Joe Manchin launched Heather’s brilliant career by introducing her to the CEO of Mylan. Although her claim to have a Master’s Degree in Business Administration was exposed as a lie, her fast rise to the top was unimpeded. Heather had something better than a degree, she had audacity. And so she quadrupled the price of a drug that several million US Americans must have on hand and buy every year. (Somebody ought to confirm that epinephrine degrades significantly in a year. It might be a pseudo-scientific marketing device like Dial Soap’s famous “Rinse and repeat.”)

Heather’s salary had risen from $2.5 million in 2007 to $18.9 million in 2015. Audacity enabled her, when the EpiPen price hike became a bit of a scandal in 2016, to blame it on “Our broken healthcare system.” She would have become the face of Pharmaceutical Industry Greed had it not been for Martin Shkreli, the publicity-welcoming “pharma bro” who raised the price of an anti-parasitic drug, Diapram, from $13.50 to $750. Shkreli won the auction for the only copy of a hip-hop album by Wu-Tang Clan. He was sentenced to seven years and may still be doing time for securities fraud, but presumably he got to enjoy “Once Upon a Time in Shaolin” before the two-CD rarity was seized by the feds.

Heather’s husband —Joe Manchin’s son-in-law— is a corporate lawyer named Jeffrey Bresch whose firm is currently representing the Pennsylvania Republican Party in its challenge to the validity of votes mailed in on Election Day in 2020 (but that’s another story).

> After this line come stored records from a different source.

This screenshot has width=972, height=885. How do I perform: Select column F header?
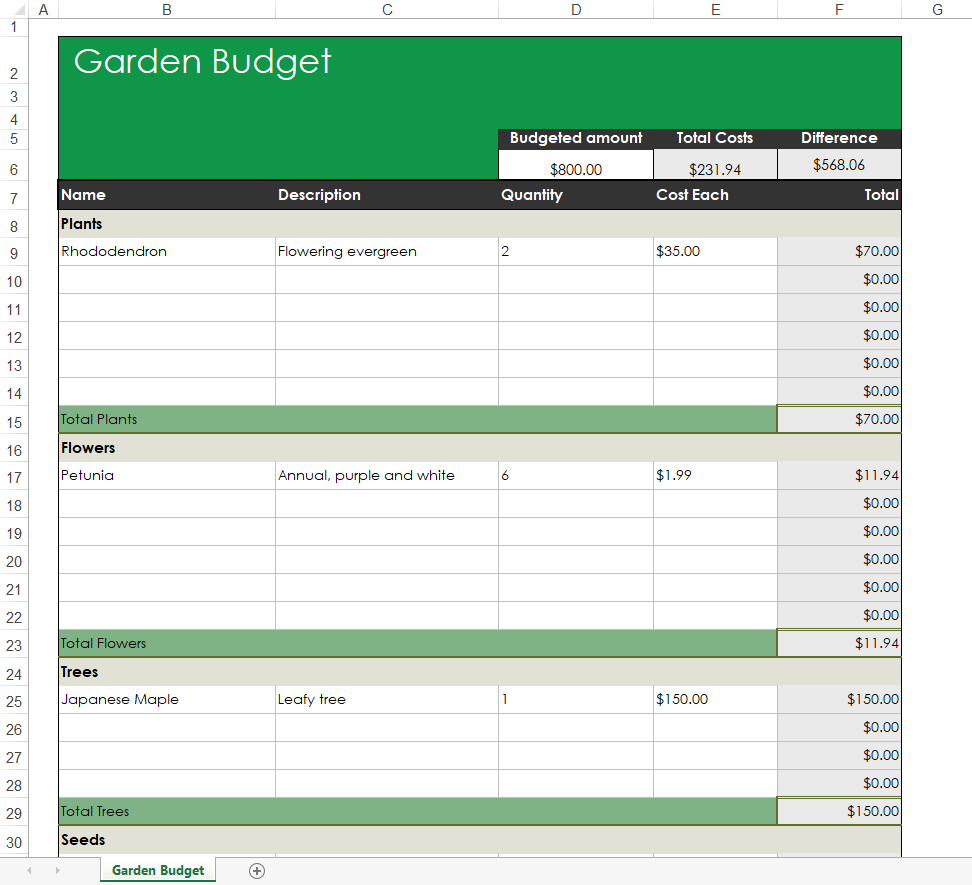[838, 10]
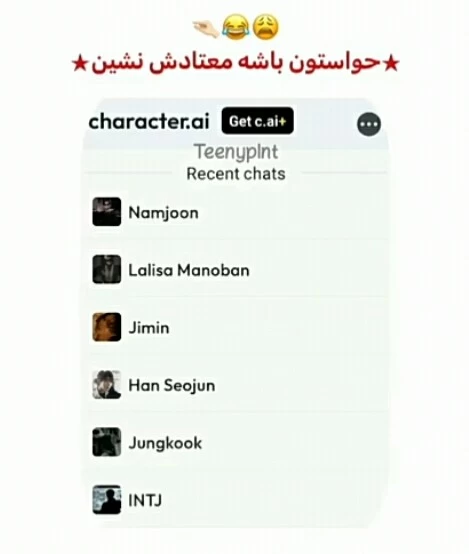
Task: Open the chat named Jimin
Action: click(237, 327)
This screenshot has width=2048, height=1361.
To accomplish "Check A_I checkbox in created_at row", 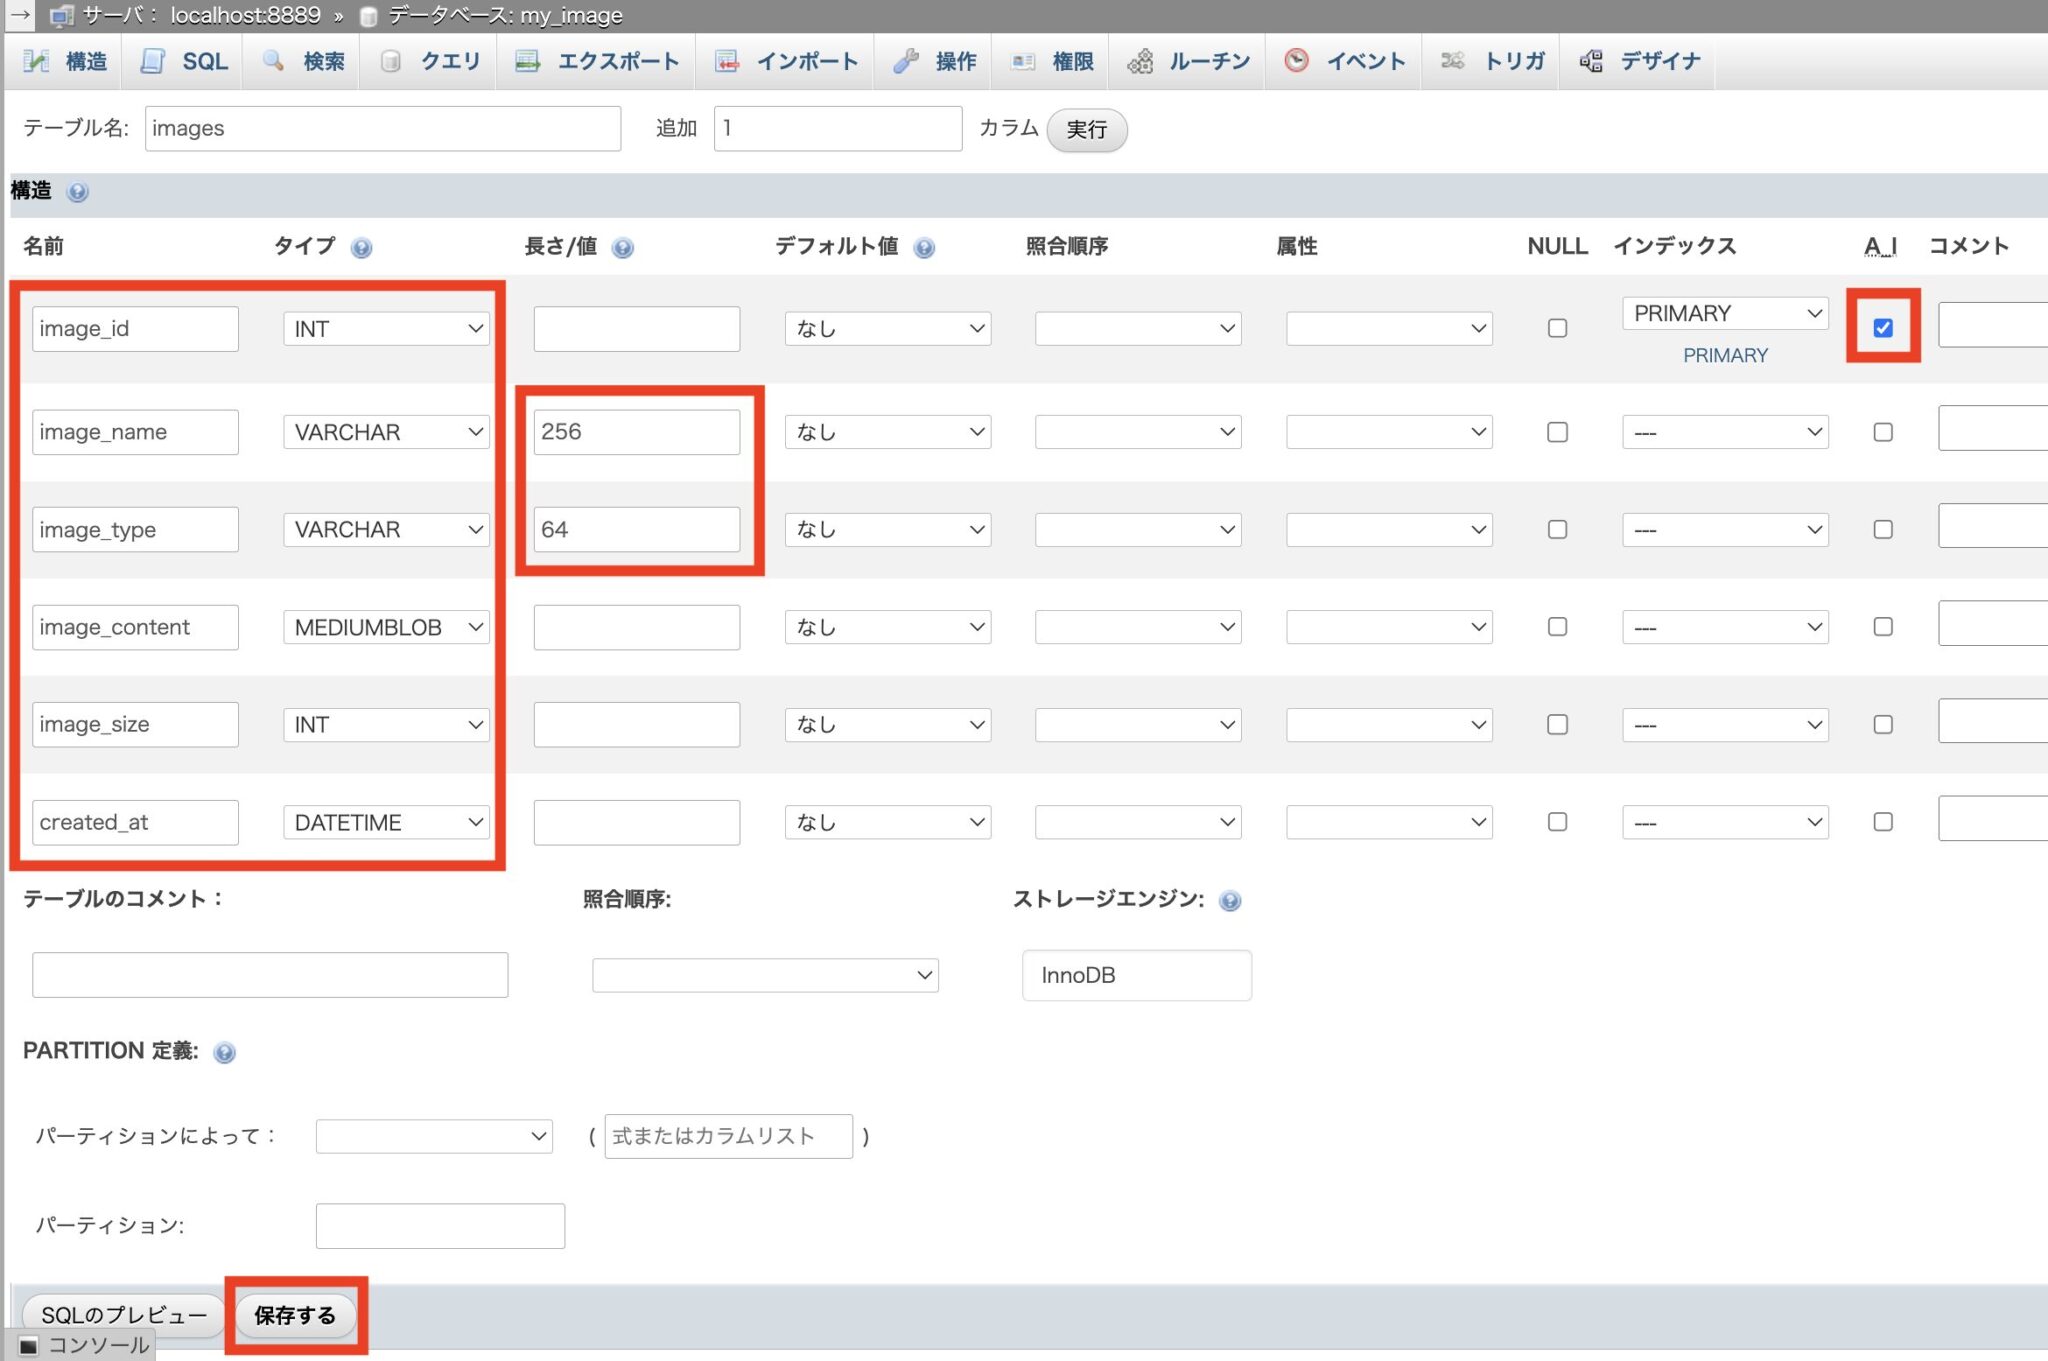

She retired at age 50 in 2020 after arranging Mylan’s merger with Upjohn. The first woman to head a Fortune 500 Pharmaceutical company, her accomplishments include Mylan’s acquisition of Abbott Laboratories and a transfer of corporate headquarters to the Netherlands, bringing the merged companies’ tax rate down from 24% to 21%. The moral of the story is: you don’t really need an MBA to be a successful corporate executive.

PS: In March 2021, President Biden appointed Gayle Conelly Manchin to co-chair the Appalachian Regional Commission, which disperses federal grants —$163,000/year sinecure.